- **TASK DETAILS**: Return the lines beginning at the one that contains "Instruction: Open the shared folder icon" and running to the end of the records, exactly and with nothing else. Omit pictures.

- **EXTRACTED ENTRIES**:

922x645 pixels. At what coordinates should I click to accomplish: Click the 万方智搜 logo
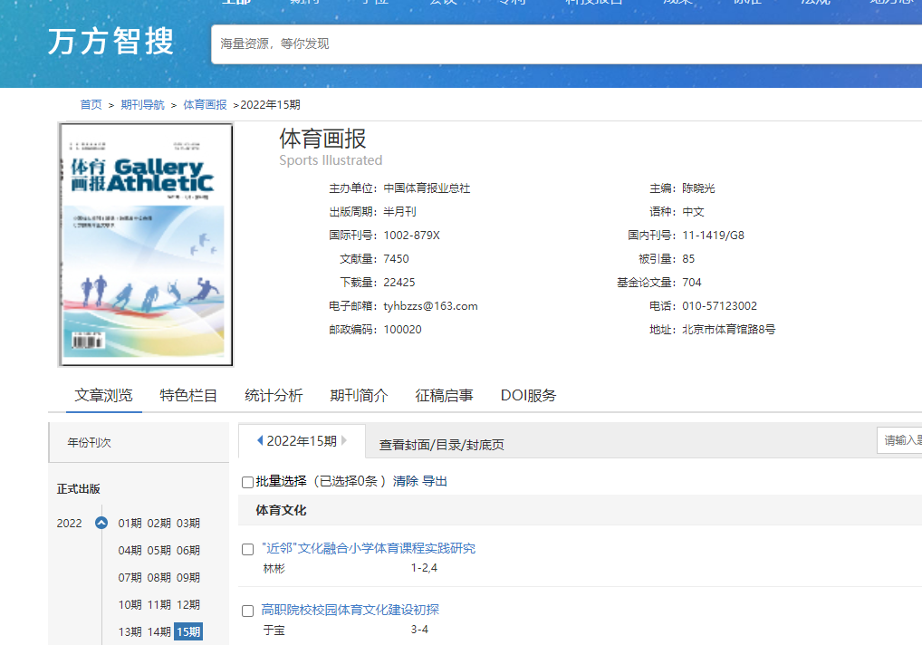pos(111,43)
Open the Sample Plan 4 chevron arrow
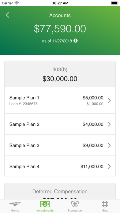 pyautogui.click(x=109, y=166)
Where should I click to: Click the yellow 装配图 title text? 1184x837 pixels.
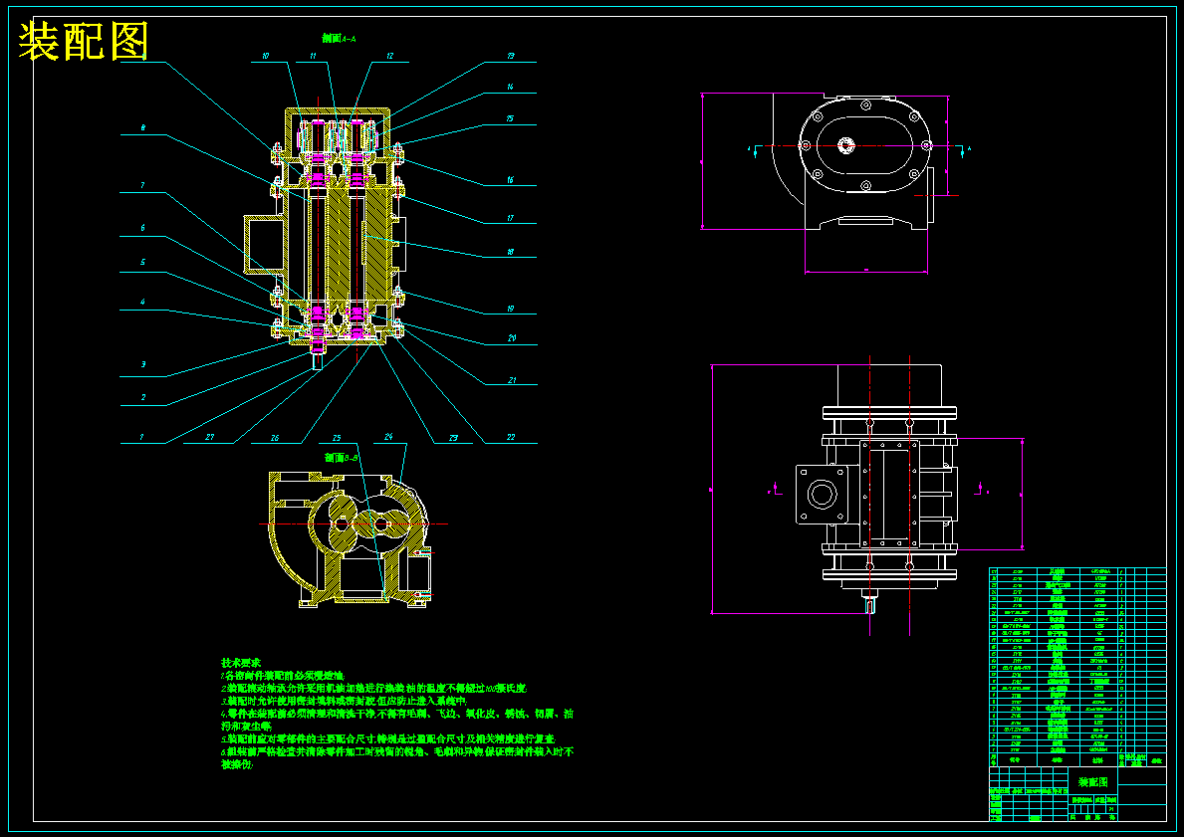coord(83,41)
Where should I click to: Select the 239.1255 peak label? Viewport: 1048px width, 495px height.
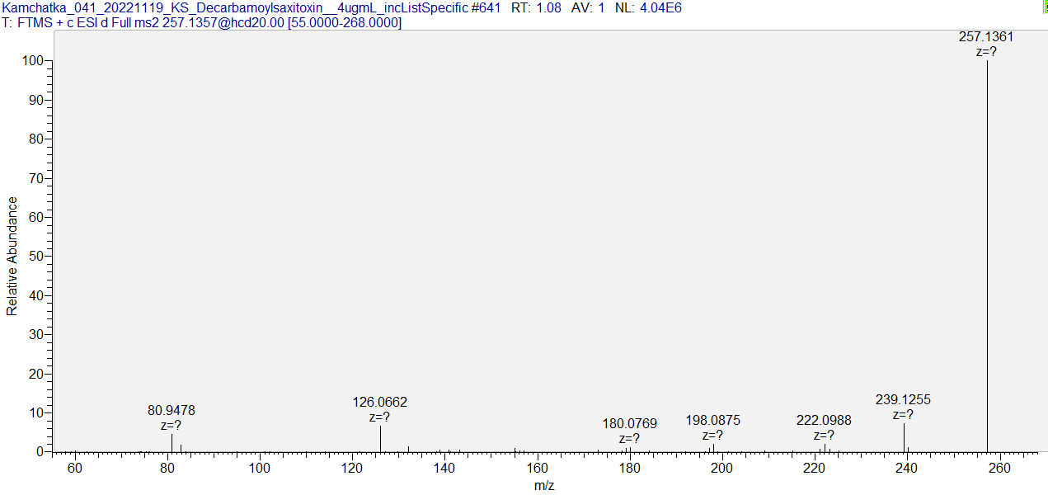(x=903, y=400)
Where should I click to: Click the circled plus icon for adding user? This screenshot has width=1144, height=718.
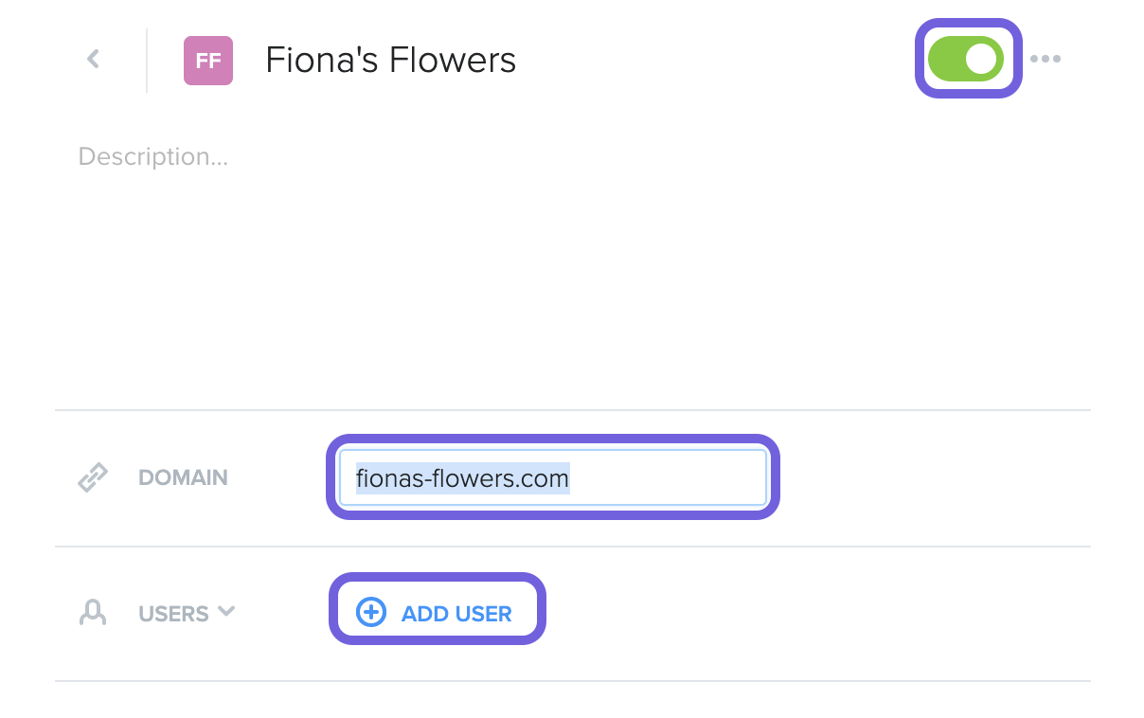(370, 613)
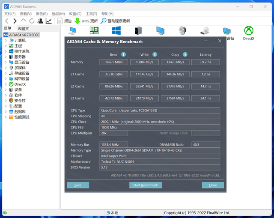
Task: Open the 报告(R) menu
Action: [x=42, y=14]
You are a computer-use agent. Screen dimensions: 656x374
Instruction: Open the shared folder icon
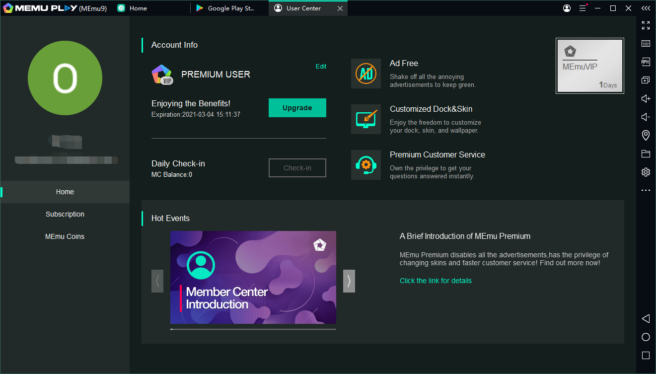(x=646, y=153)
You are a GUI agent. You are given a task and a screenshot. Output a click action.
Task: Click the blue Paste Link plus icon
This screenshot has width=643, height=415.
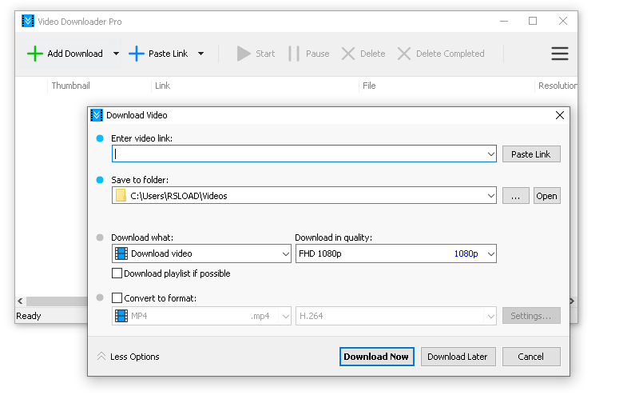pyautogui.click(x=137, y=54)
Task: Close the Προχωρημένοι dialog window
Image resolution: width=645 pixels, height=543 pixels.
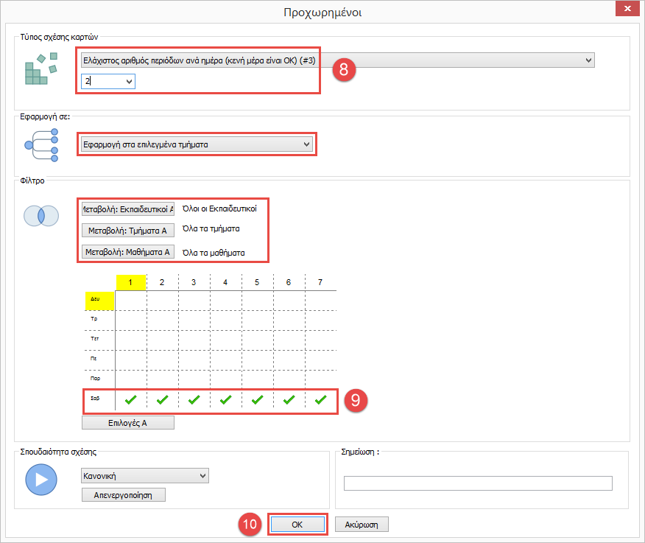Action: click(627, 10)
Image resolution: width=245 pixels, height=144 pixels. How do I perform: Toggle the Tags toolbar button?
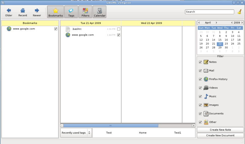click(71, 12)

- **TASK RESULT**:
Instruction: Open the shared folder icon
(x=646, y=153)
You are a GUI agent. You are given a task and a screenshot. Output a click action.
Task: Click the blue Paste Link plus icon
This screenshot has width=643, height=415.
pyautogui.click(x=137, y=54)
Task: Close the Προχωρημένοι dialog window
Image resolution: width=645 pixels, height=543 pixels.
Action: click(627, 10)
Image resolution: width=245 pixels, height=144 pixels. How do I perform: Toggle the Tags toolbar button?
click(71, 12)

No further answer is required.